Nuclear energy: not clean energy

"It's a pretty exciting time, if not scary."
-- Energy consultant John McNeil on the return of nuclear power

"We're committed to clean energy," Premier Dalton McGuinty. His statement comes in response to recommendations by former deputy prime minister John Manley that Ontario build more nuclear power facilities.

One of the major arguments in favour of more nuclear power is that, compared to burning coal, nuclear is a "green" energy source. 

As an alternative to fossil fuels, nuclear power scores big with the environment. It doesn't produce carbon dioxide or methane, two big bad gases that add to the greenhouse effect, and it doesn't produce sulphur dioxide, nitrogen oxide or any of the other pollutants that can cause acid rain. Nice work, nuclear!

The "nuclear energy = green energy" point is destined to fail.

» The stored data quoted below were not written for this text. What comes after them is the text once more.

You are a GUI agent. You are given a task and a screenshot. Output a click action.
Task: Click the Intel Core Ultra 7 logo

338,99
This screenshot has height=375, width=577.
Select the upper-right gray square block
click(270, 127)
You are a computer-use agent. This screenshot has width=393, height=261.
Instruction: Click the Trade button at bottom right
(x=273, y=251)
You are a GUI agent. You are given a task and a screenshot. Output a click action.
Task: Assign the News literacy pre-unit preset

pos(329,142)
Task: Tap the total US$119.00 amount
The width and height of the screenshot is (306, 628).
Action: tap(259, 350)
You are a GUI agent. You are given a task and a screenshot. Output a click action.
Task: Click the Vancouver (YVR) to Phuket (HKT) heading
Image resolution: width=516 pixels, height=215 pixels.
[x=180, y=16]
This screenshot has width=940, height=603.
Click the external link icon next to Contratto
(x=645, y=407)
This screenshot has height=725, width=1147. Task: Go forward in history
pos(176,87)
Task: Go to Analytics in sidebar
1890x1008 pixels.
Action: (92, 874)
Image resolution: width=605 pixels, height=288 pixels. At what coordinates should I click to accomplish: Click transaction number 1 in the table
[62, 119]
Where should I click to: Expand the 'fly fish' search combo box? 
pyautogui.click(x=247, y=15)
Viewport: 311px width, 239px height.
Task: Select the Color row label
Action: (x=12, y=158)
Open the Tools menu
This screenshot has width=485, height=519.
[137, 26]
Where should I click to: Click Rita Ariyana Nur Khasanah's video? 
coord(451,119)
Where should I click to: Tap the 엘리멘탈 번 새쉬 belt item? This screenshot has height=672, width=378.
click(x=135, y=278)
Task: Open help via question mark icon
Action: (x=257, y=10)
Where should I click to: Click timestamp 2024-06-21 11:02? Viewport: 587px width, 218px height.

Pickering and Darlington nuclear facilities are, arguably, the two worst polluters of water in Ontario:

  • Pickering nuclear station has flushed nearly 2,000 tonnes of toxic metals into Lake Ontario since the 1970's. (Source: Tom Spears, Ottawa Citizen, June 22 1998)
  • A 1992 spill at Pickering dumped tritium into Lake Ontario; the carcinogen shut down neighbouring water intakes and was detected in drinking water supplies from Burlington to Belleville. (Source: Greengrid Electric, Environmental Assessment Report)
  • On 33 separate occasions in 1999, the Darlington nuclear facility discharged wastewater lethal to fish. (Source: Brian McAndrew, Toronto Star, November 5, 2001)
  • A 2001 Sierra Legal Defence Fund report revealed that discharges from Darlington and Pickering nuclear plants were "by far" more lethal to fish than any other facility in the province.
  • MOE compliance reports reveal that Pickering and Darlington nuclear plants violate provincial water quality standards every single year (1994, 1998-2002).

 

Premier McGuinty expressed his commitment to clean energy. Environment Minister Leona Dombrowsky expressed her commitment to clean water. Lake Ontario's nuclear plants have a track record that suggests they will bring us neither.

The choice between coal plants and nuclear plants is a false choice. With their track records, neither has earned a place in Lake Ontario's future.